We basically took our breakfast oatmeal and put it into this nut butter breakfast cookie. Whole food ingredients like oats, almond flour, flax, almond butter, maple syrup and nuts and seeds. We love cooked oatmeal in the morning but sometimes you just don’t have the time to make a bowl of slow cooked oats. These cookies can be made in advance and you can grab and go in the morning. So, you won’t feel guilty eating this nut butter cookie for breakfast. You’re welcome 😊
We made a few attempts at making these cookies but the first few tries didn’t hold together. The nut butter is the key to ensuring a moist cookie that sticks together after it’s baked. We used unsweetened almond butter but you can use whatever kind of nut butter that you like such as cashew or peanut butter. Indeed, almond butter has many nutritional benefits including being rich in calcium, magnesium and vitamin E.
The mashed bananas provide sweetness and fibre to the cookie. By using banana we only had to use a little good quality maple syrup to top up that slightly sweet taste.
You can use any combination of nuts, seeds and dried fruit in these breakfast cookies. We used a combination of cashews, pumpkin seeds, sunflower seeds, cranberries and raisons. If you want a cookie that’s more decadent, you could add in some vegan chocolate chips. Also, you can also use any flavourings that you like. Nutmeg, ginger, orange or lemon peel would also be nice.
This is a one bowl recipe which makes clean up super easy. We used an ice cream scoop which holds about a 1/4 cup of batter which made 12 cookies. Of course you could make them smaller but remember to adjust the cooking time if you do.
Hopefully these Nut Butter Breakfast Cookies will become your go-to healthy snack. If you’re into cookies, try out these delicious Almond Chocolate Chip Cookies . . . they are the best! If these sound good, you may also want to try these No-Bake Granola Bars or these Seedy Almond Butter Energy Bites. You can make healthy taste amazing and you can make amazing things healthy!

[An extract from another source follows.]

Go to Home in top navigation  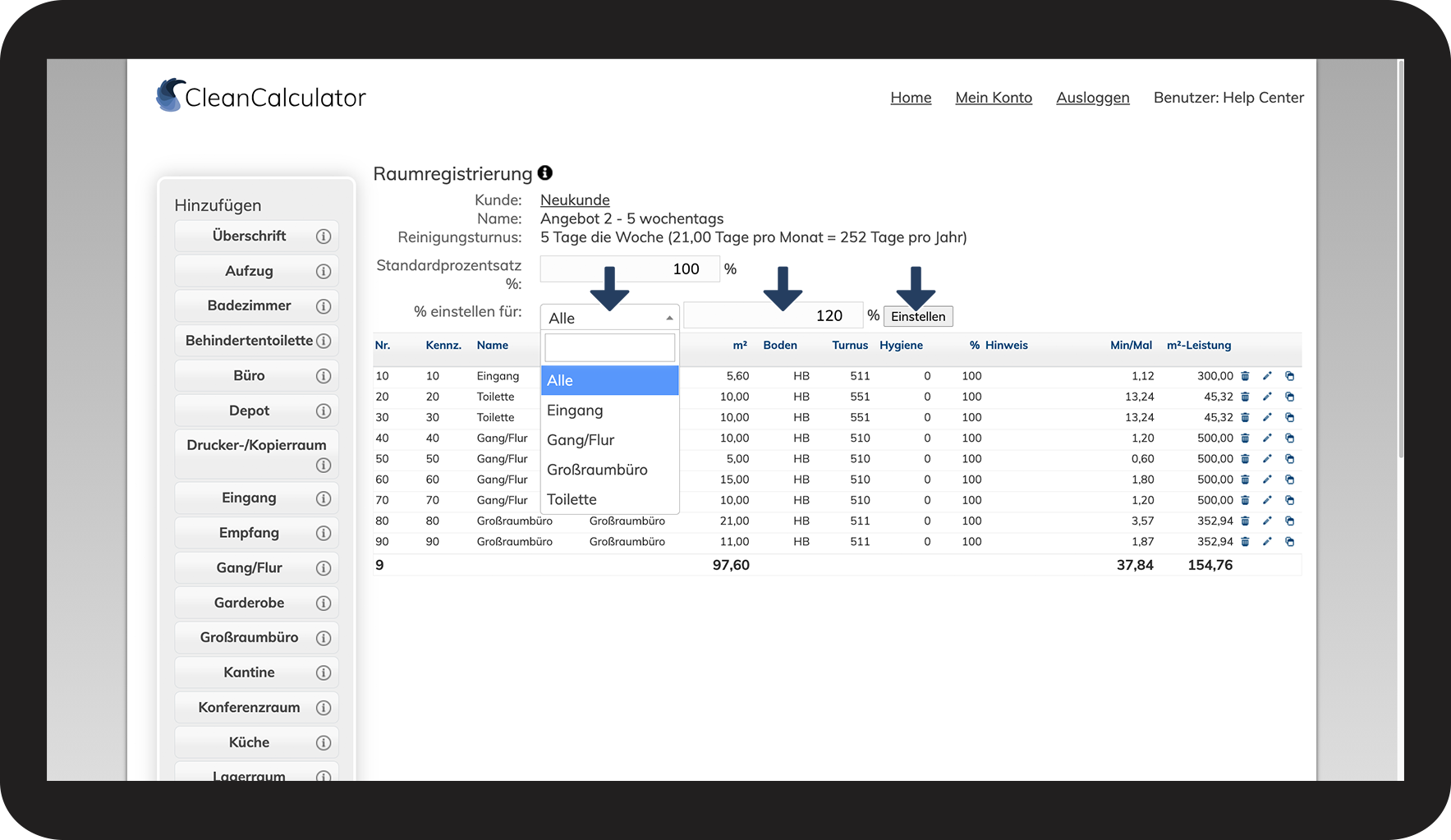[x=911, y=98]
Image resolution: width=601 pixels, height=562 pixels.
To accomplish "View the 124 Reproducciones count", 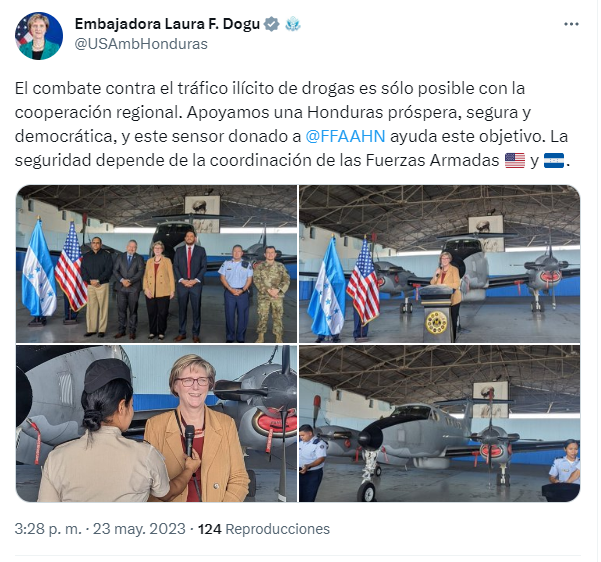I will click(264, 529).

We’re always grateful for your comments and your recipe rating below. Snap a pic and share it with us on Instagram by tagging us @plantedandpicked and hash tagging #plantedandpicked. Remember, life is short, eat cookies for breakfast!
Ingredients
- 1½ cups slow cooking rolled oats 160g
- ½ cup almond flour 60g
- ¾ cup unsweetened almond butter 200g
- 1 cup mashed bananas (2 large bananas) 225g
- 2 tbsp flax meal
- ¼ cup shredded coconut
- ¼ cup maple syrup
- 1 tsp cinnamon
- 1 tsp vanilla extract
- ¼ cup chopped raw cashews
- ¼ cup pumpkin seeds
- ¼ cup sunflower seeds
- ¼ cup dried cranberries
- ¼ cup raisins
- ¼ tsp sea salt
Instructions
- Preheat oven to 350°
- In a large bowl, mash bananas. Add all the remaining ingredients and mix well.
- Measure out about ¼ cup for each cookie and place on a large baking tray. Press down slightly. These cookies won't rise or spread out in the pan.
- Bake for about 18 minutes. Place cookies on a cooling rack.
Harmony
Looks yum! When you say slow cooking oats, do you mean rolled oats or steel cut? Thanks.
Planted and Picked
Hello Harmony, great question! These are rolled oats, just not the quick cooking ones. Either would work, but the quick cooking oats are just more processed and less nutritious. Thanks for the question, we’ve updated the post to be clear.